When one has found an effective set of verity conclusions using a single coloring, it's always possible (though not necessarily easy or desirable) to combine them into a single step. That's not possible if they're totally unrelated. It's trivial with Robert's tracks, and also with AICs if only extra endpoints are needed to form subchains. I've written many AICs of much more complex cases too, but it's usually clearer to write them as separate steps.

Also, continuing the process may eventually find a contradiction for one of the two parities (or tracks), which solves that particular coloring once and for all (including the previously found verity eliminations, after basics). Of course that case could be written as a single whip or a braid. However, the verity process yields useful results even when a contradiction is not found for the initial seed, which makes it a much more efficient tool for a manual solver.

[denis_berthier]

there was also some discussion earlier about the usefulness of continuing such sequences beyond the first conclusions found. I definitely agree with Robert that sometimes it really is very useful.
It's probably hard to see from the whip/braid point of view because they're simple contradiction patterns that are only capable of eliminating the initial assumption. In such cases the shortest possible chain (net) yielding a contradiction is obviously desired, and there's no point in looking any further.
That's not true about verity patterns, such as conjugate tracks, which look for agreements between two options. In that case it's possible, and often useful, to keep building the tracks beyond the first conclusions, because they can yield many more with a single effort. It's exactly the same thing with the GEM-coloring I use.
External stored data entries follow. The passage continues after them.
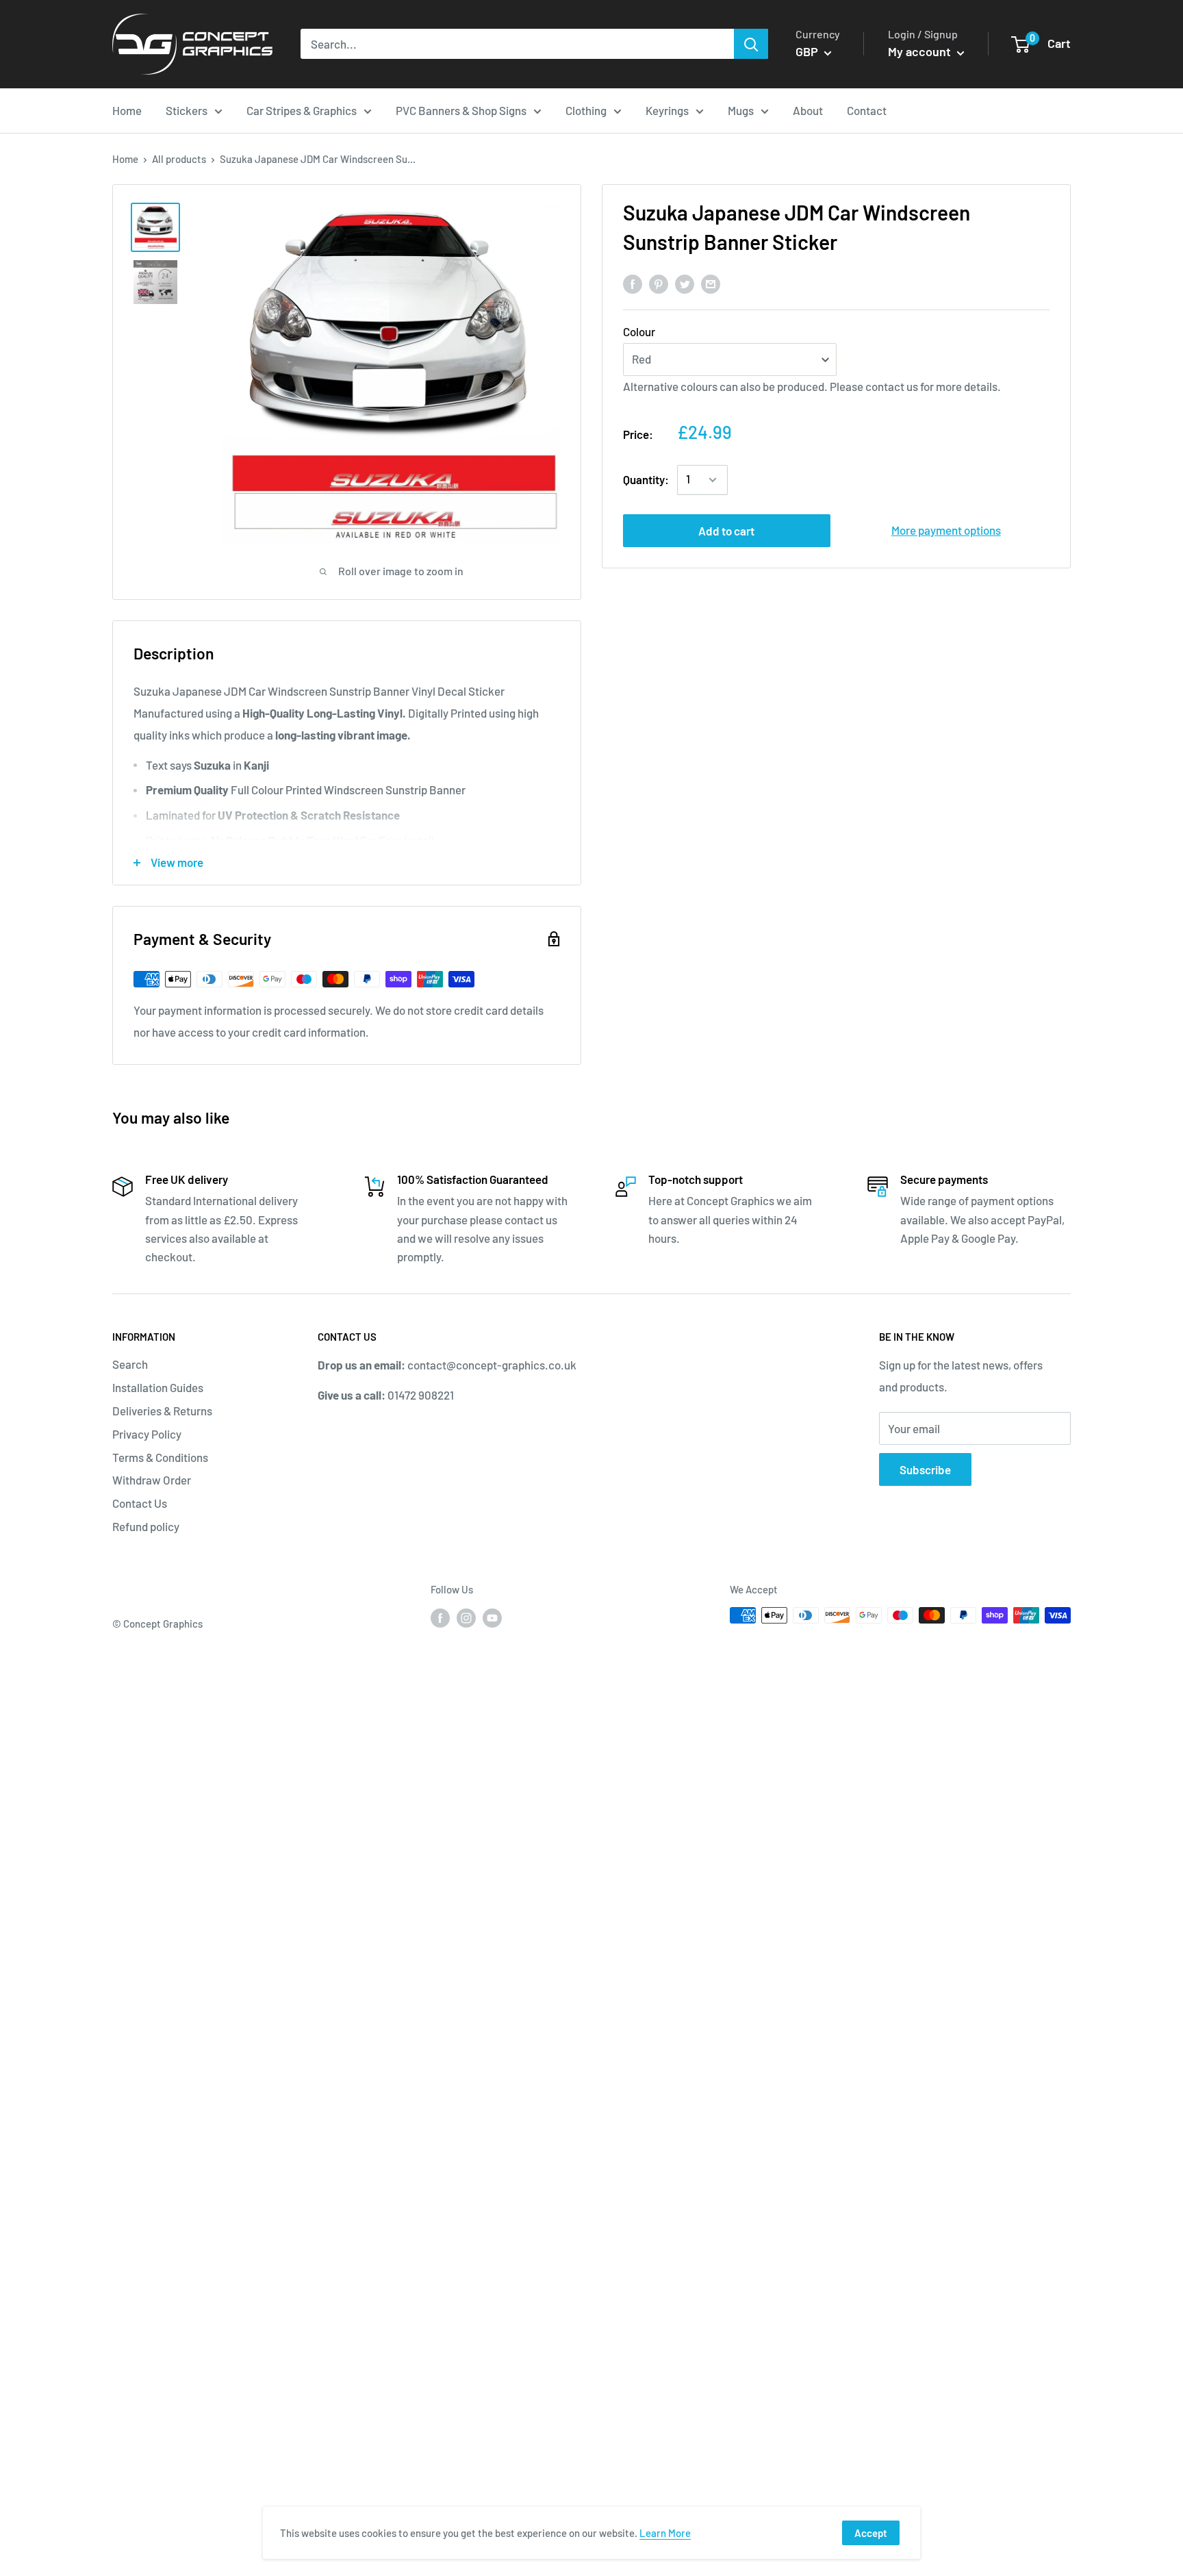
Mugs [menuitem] (741, 110)
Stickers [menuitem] (186, 110)
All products (179, 159)
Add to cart (726, 531)
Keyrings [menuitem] (667, 110)
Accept (870, 2533)
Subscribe (925, 1469)
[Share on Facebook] (632, 283)
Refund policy (145, 1526)
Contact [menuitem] (867, 110)
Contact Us (139, 1503)
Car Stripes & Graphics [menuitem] (301, 110)
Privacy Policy (146, 1434)
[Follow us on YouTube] (492, 1617)
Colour (639, 332)
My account (921, 51)
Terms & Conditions (160, 1457)
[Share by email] (710, 283)
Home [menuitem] (127, 110)
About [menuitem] (808, 110)
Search (130, 1364)
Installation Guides (157, 1387)
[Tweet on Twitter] (684, 283)
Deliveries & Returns (162, 1410)
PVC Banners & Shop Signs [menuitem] (461, 110)
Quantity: (646, 479)
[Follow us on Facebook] (440, 1617)
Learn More (665, 2533)
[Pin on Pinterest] (658, 283)
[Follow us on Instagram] (466, 1617)
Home (125, 159)
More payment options (946, 530)
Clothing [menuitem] (586, 110)
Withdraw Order (151, 1480)
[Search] (751, 44)
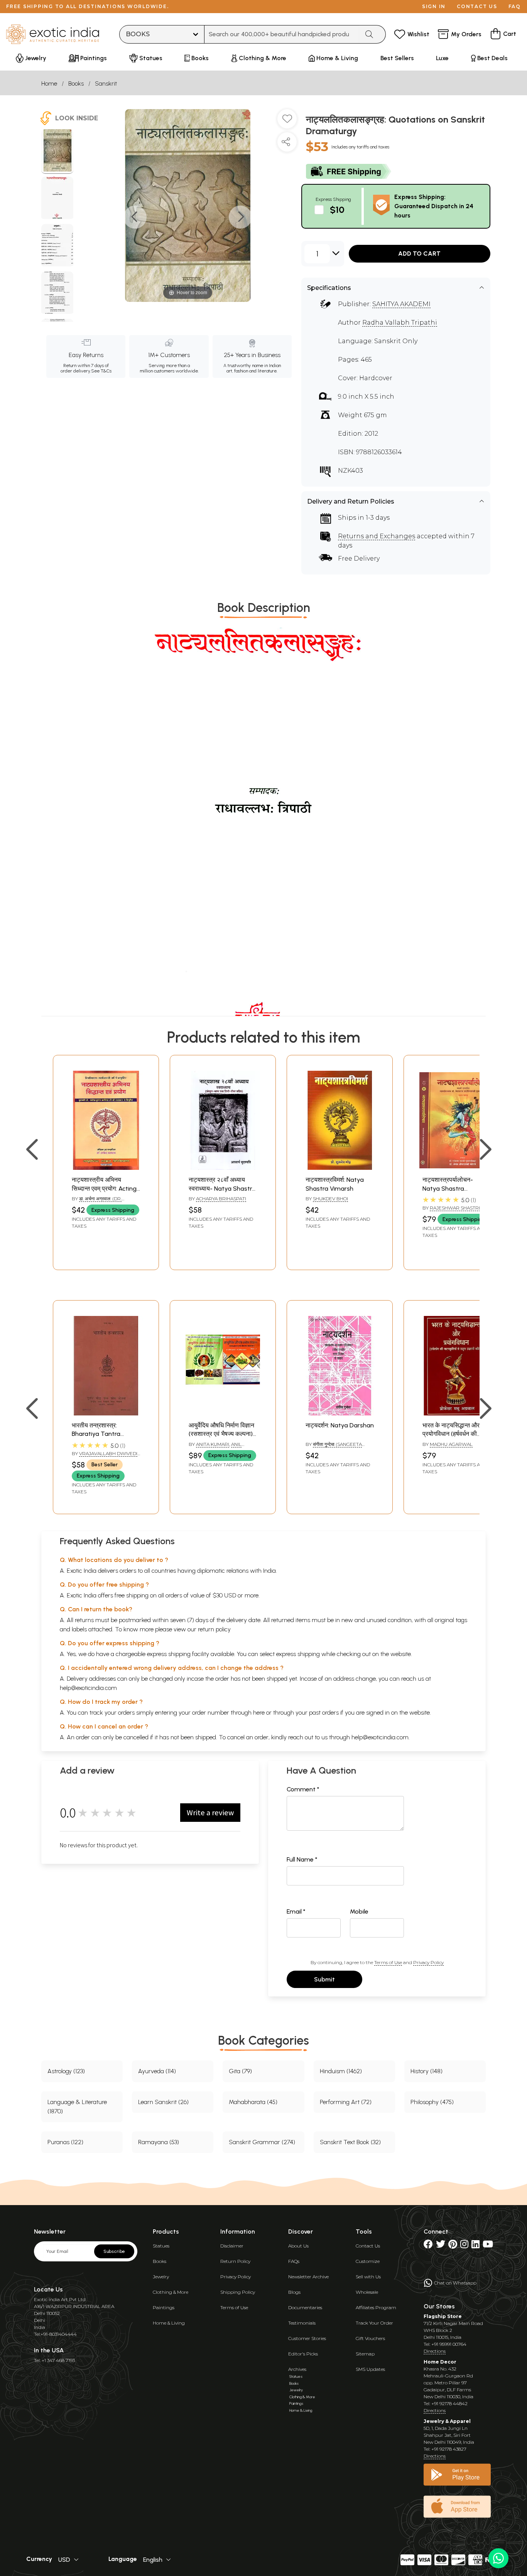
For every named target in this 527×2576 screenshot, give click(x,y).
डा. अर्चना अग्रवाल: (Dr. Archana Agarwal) (97, 1202)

Conjugate tracks should not be compared with whips and braids but with forcing-whips and forcing-braids.
The remarks I made about the simplest-first strategy remain valid for them. There are other possible strategies for using forcing-whips/braids.
What the simplest-first strategy allows to observe is that forcing-whips/braids don't appear when whips/braids of same length are active.

[SpAce]

Conjugate tracks should not be compared with whips and braids but with forcing-whips and forcing-braids.

Yes, as I've said before.

The remarks I made about the simplest-first strategy remain valid for them. There are other possible strategies for using forcing-whips/braids.
What the simplest-first strategy allows to observe is that forcing-whips/braids don't appear when whips/braids of same length are active.

I believe that. Even so, you might give more credit to the forcing-whips/braids approach as a practical manual solving strategy. It can yield either normal whips/braids (when a direct contradiction is found for one of the two branches) or verity eliminations (when the two branches agree).

It's more efficient and more fun than looking for direct contradictions only. Furthermore, when a direct contradiction is found that way, it automatically solves something (possibly the whole puzzle) because the remaining option must be true. For that reason one does not have to know the backdoors beforehand to be able to hit them with a high probability. I'd switch to looking for more random direct contradictions only if such binary options have been exhausted (which implies a pretty hard puzzle).